Catalytic reduction of N_2O by H_2 over well-characterized Pt surfaces

摘要

A 0.65% Pt/SiO_2 catalyst has been prepared using an ion exchange technique and extensively characterized prior to being used for continuous catalytic N_2O reduction by H_2 at very low temperatures, such as 363 K. The supported Pt with a high dispersion of 92% gave no presence of O atoms remaining on an H-covered Pt_s, based on in situ DRIFTS spectra of CO adsorbed on Pt_s after either N_2O decomposition at 363 K or subsequent exposure to H_2 for more than 1 h; thus the residual uptake gravimetrically observed even after the hydrogen titration on an O-covered surface is associated with H_2O produced by introducing H_2 at 363 K onto the oxidized Pt_s.
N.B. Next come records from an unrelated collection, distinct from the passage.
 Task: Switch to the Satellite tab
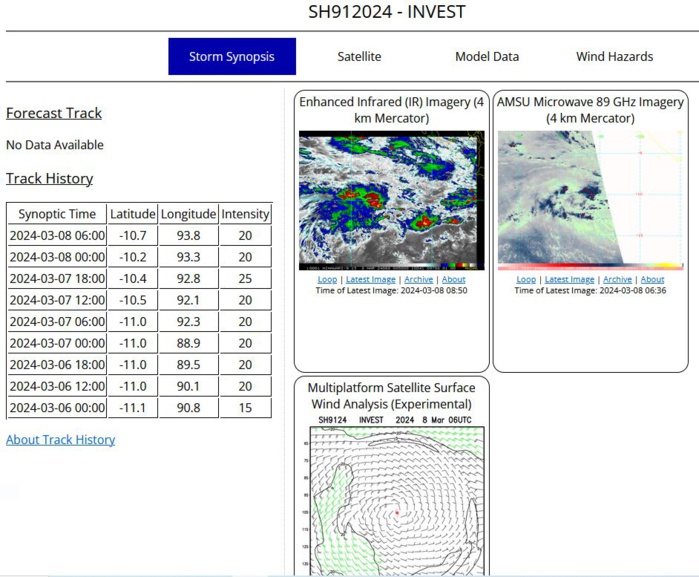[359, 57]
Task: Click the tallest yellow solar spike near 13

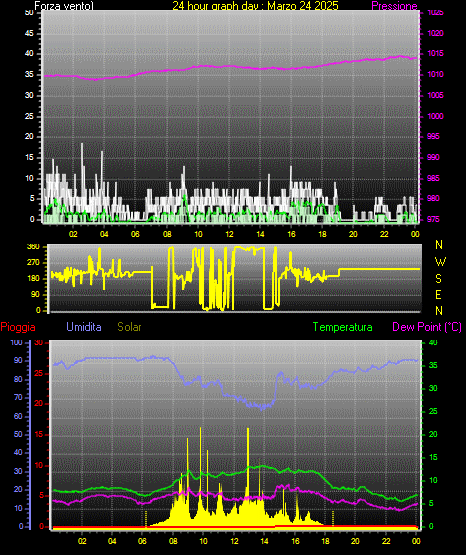Action: point(248,460)
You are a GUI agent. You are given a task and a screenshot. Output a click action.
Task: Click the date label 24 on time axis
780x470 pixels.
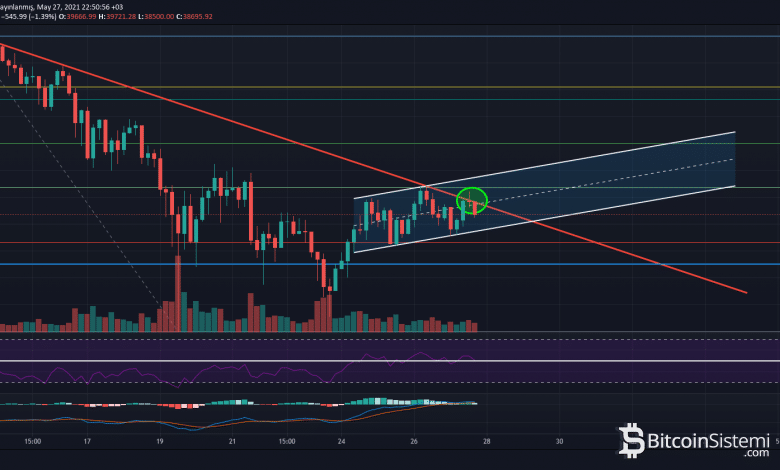pyautogui.click(x=342, y=441)
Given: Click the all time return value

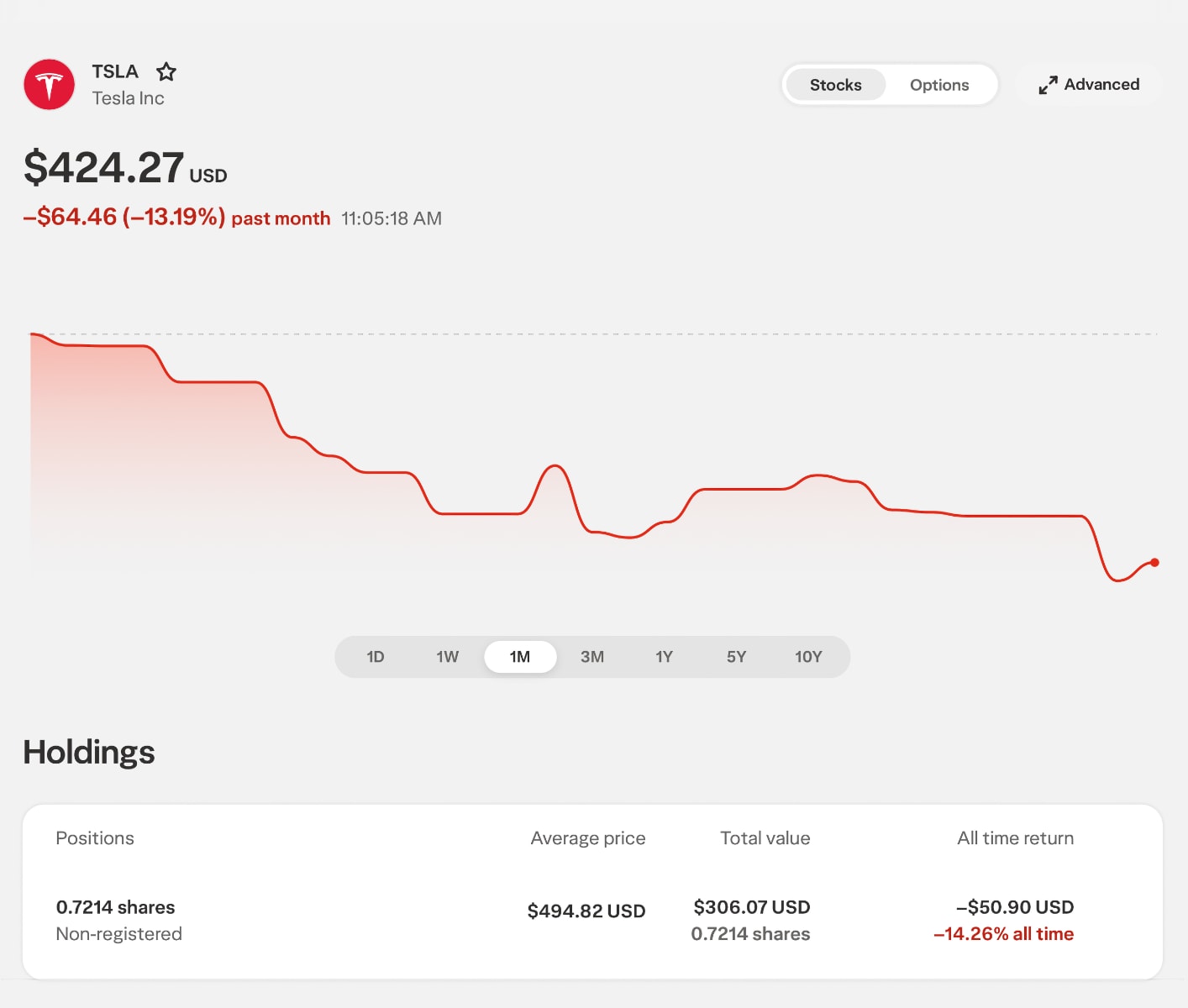Looking at the screenshot, I should [x=1015, y=907].
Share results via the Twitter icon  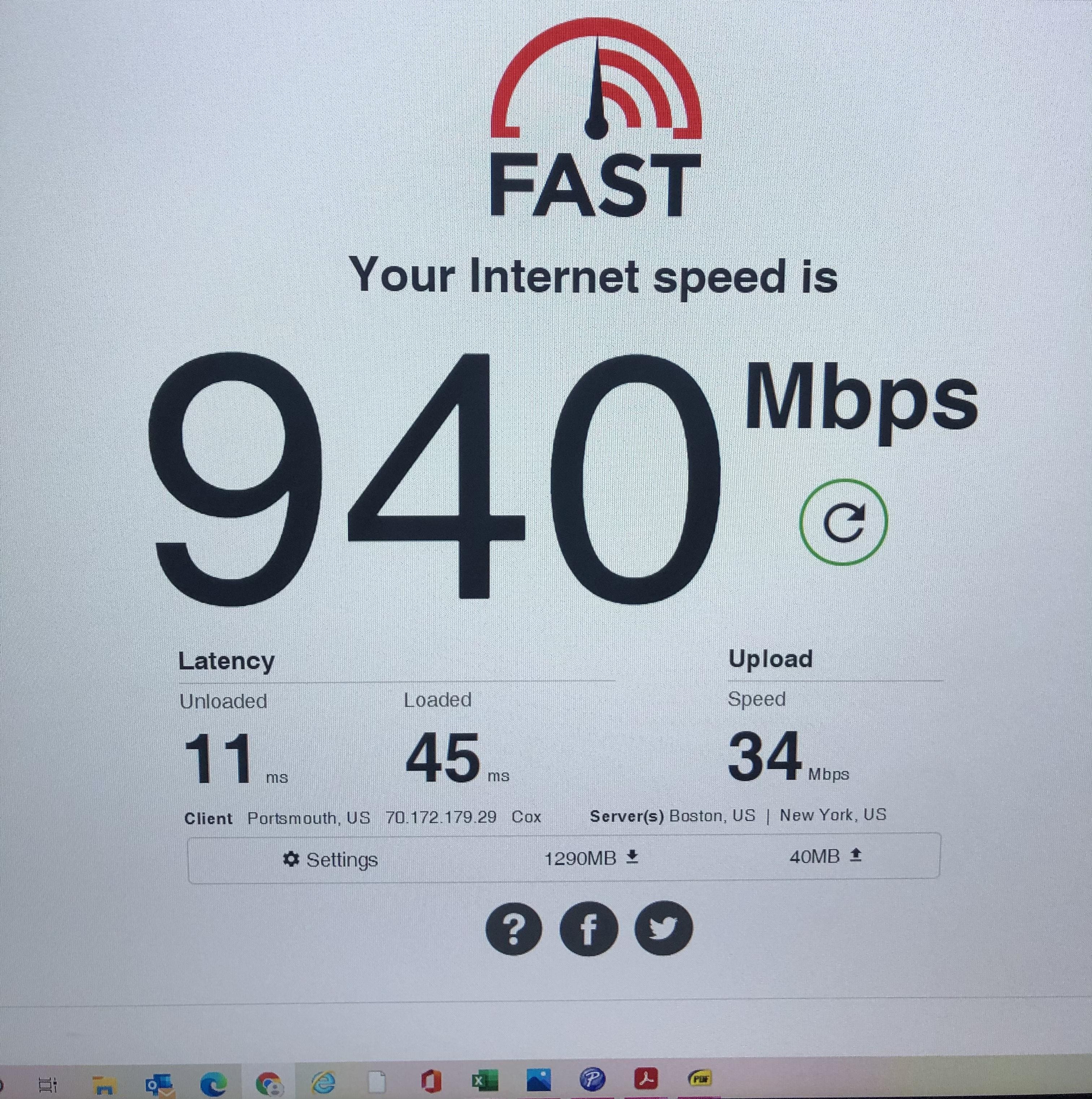(663, 928)
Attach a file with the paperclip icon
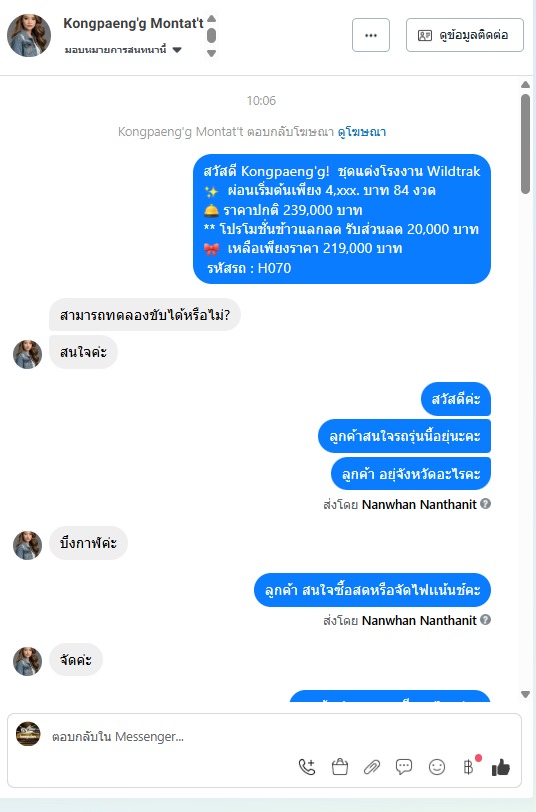 tap(372, 767)
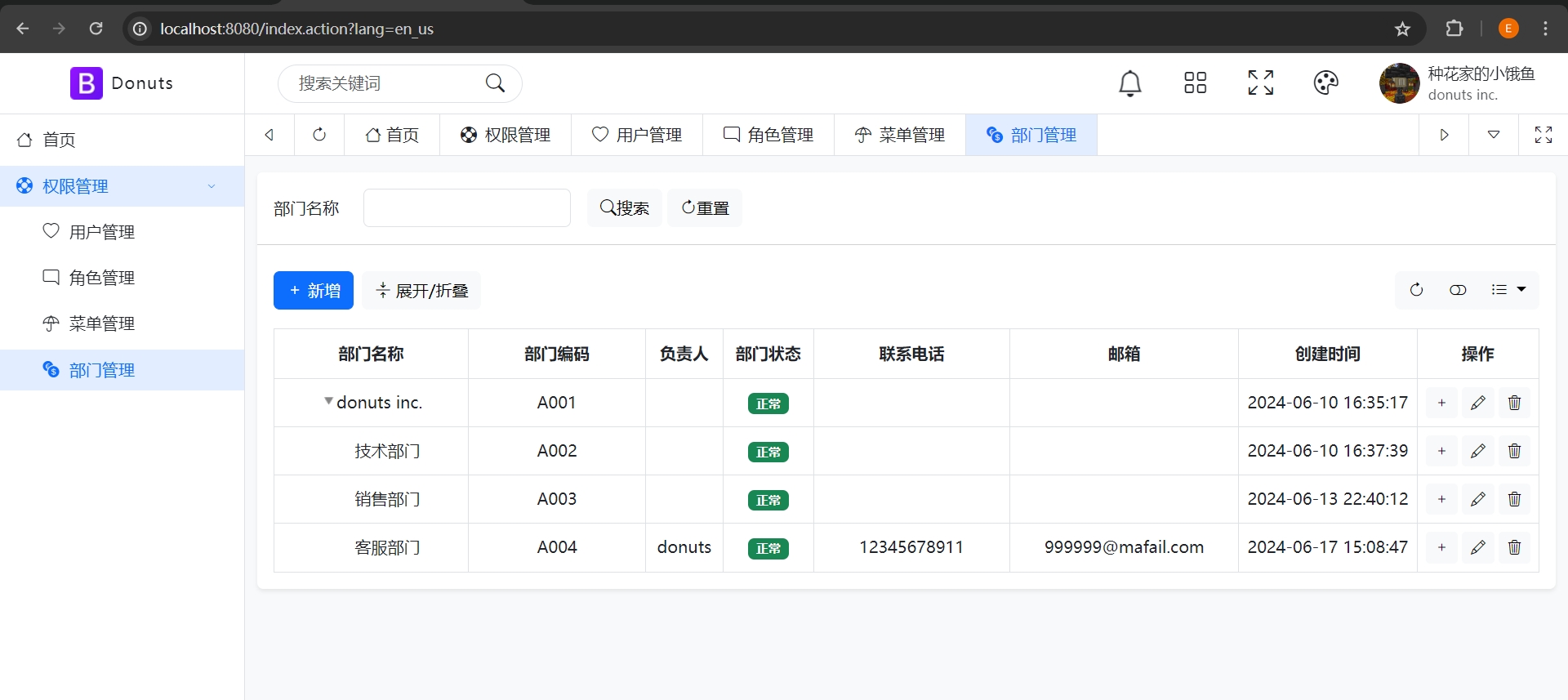Toggle the search bar visibility switch

[1458, 290]
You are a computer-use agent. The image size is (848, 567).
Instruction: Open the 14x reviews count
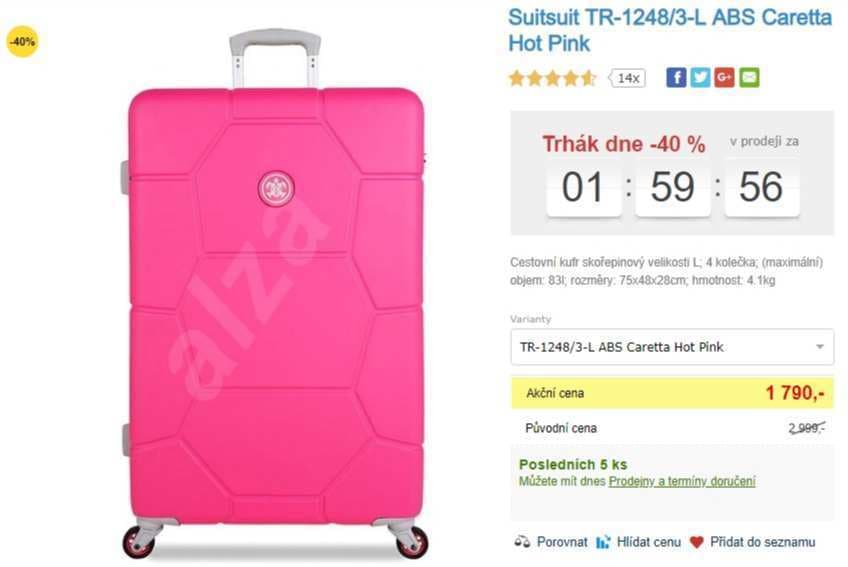coord(627,78)
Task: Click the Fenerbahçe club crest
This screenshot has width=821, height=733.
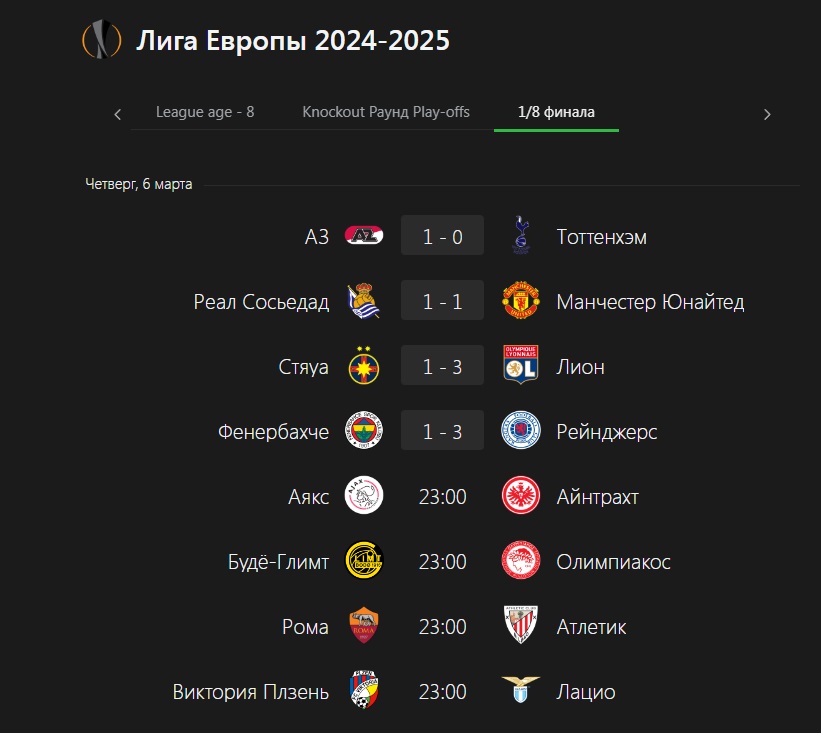Action: click(364, 430)
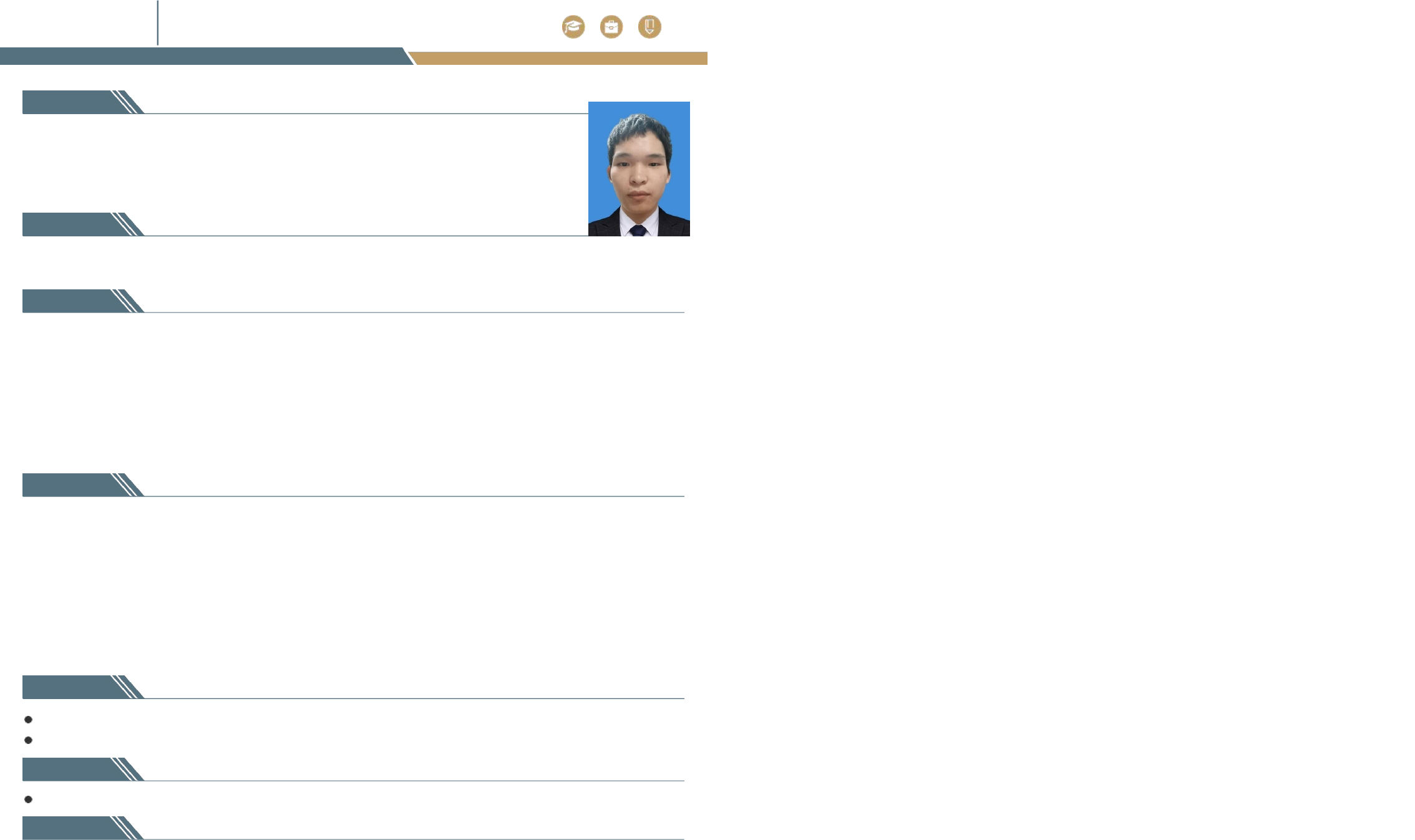Click the lone bullet point near the bottom
1415x840 pixels.
(28, 799)
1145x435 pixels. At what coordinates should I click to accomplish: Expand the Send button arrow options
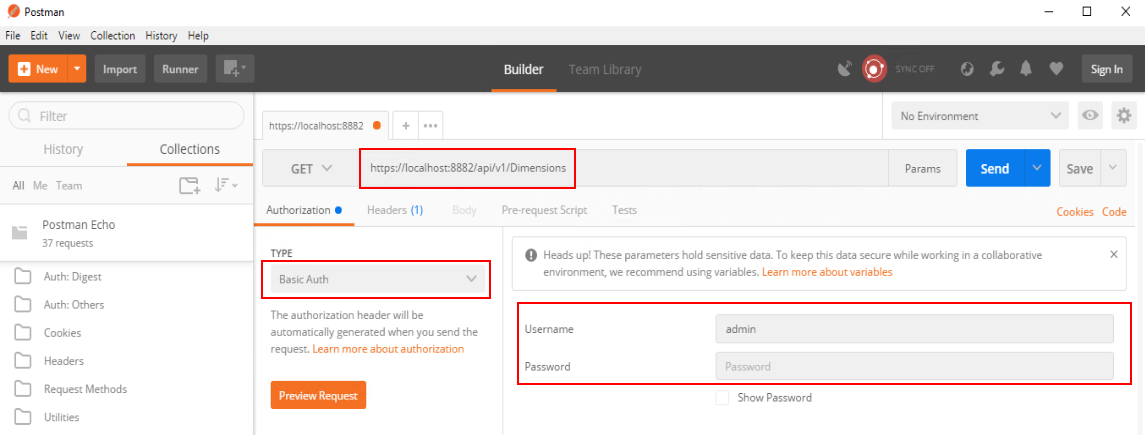pos(1037,169)
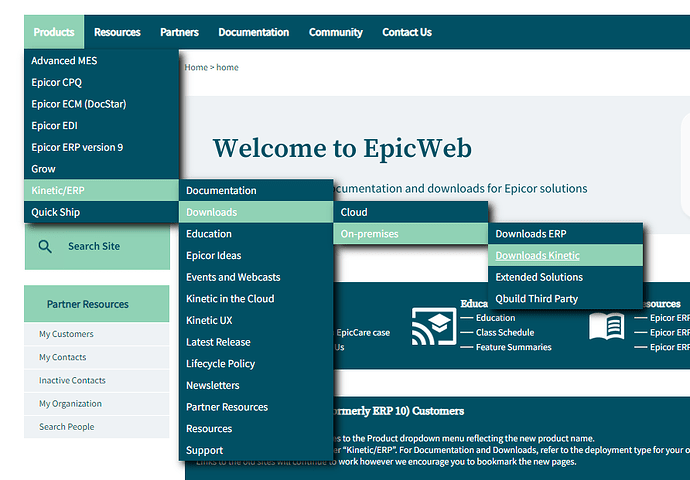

Dissociative N_2O adsorption at 363 K on Pt_s was not inhibited by the H_2O_((ad)) on the silica surface but not on Pt_s, as acquired by IR peaks at 3,437 and 1,641 cm~(-1), in very consistent with the same hydrogen coverage, established via H_2-N_2O titration on a reduced Pt_s, as that revealed upon the titration reaction with a fully wet surface on which all bands and their position in IR spectra for CO are very similar to that obtained after H_2 titration on a reduced Pt_s. Based on the characterization using chemisbrption and in situ DRIFTS and TPD measurements, the complete loss in the rate of N_2O decomposition at 363 K after a certain on-stream hour, depending significantly on N_2O concentrations used, is due to self-poisoning by the strong chemisorp-tion of O atoms on Pt_s, while the presence of H_2 as a reductant could readily catalyze continuous N_2O reduction at 363 K that is a greatly lower temperature than that reported earlier in the literature.